One of our colleagues has been enjoying a well-earned break in Spain. He has particularly liked sitting in the sun with a cold pint, and his usual watering hole charged a very reasonable €4 for the drink. In fact, just about everywhere priced a pint at €4 or €4.50.
One day he walked along the coast and found a bar for a couple of beers to build up his strength for the walk back. The taste was slightly spoiled by the charge of €5.50, and the glass was, shall we say, not overfilled.
So he only had one, and set off on his walk back.

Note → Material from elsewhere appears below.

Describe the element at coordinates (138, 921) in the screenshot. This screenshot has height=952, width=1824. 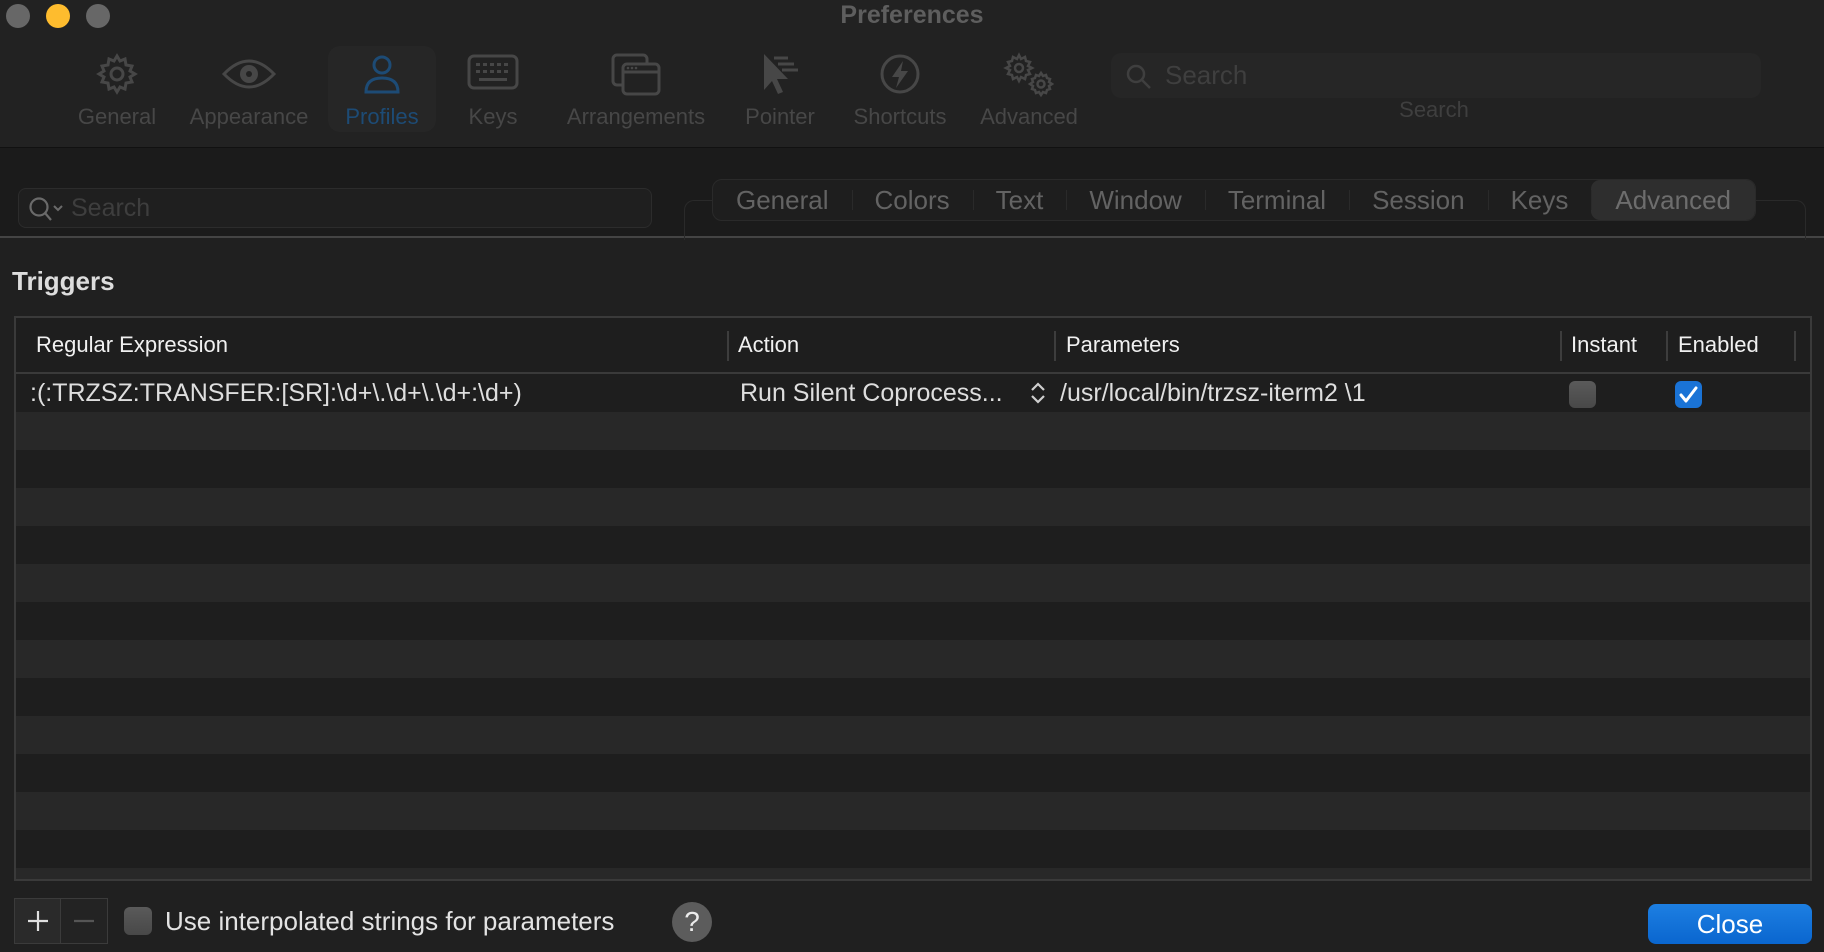
I see `interpolated-strings-checkbox` at that location.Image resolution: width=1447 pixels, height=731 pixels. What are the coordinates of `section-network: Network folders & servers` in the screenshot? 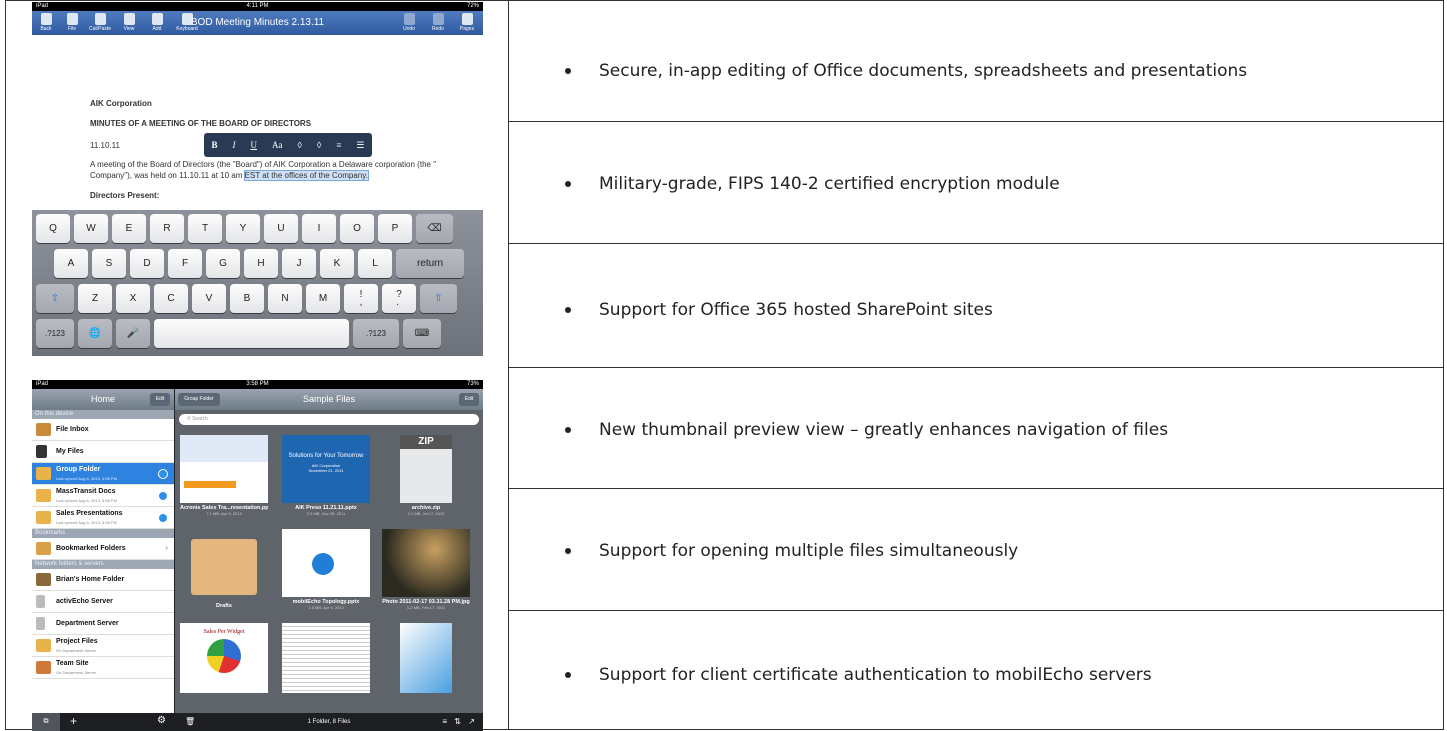 It's located at (103, 564).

Now, he is a curious chap, and it occurred to him that the bar that he had just visited had probably lost money by having higher prices. Had the pint been €4 as in many other places he would have bought two, but as it was he only bought one. The bar had made more profit on the one pint with its higher price, but would two lots of a lower margin been better.
So, at what wholesale price would the profit be the same on one pint at €5.50 and two pints at €4?
And is it likely that the bar was losing money with its higher prices?
We need to solve 5.5 - x = 2 (4 - x) and a little rearrangement gives x = 2.5. So at a buy-in price of €2.50 one pint at €5.50 makes €3, and two pints at €4 make €1.50 each, so €3 again.
Now, most bars have a 100% mark up, so the €4 bar is likely to be buying at €2. So at a buy-in price of €2 one pint at €5.50 makes €3.50, but two pints at €4 make €2 each, so €4.
It would appear that the expensive bar could be missing out.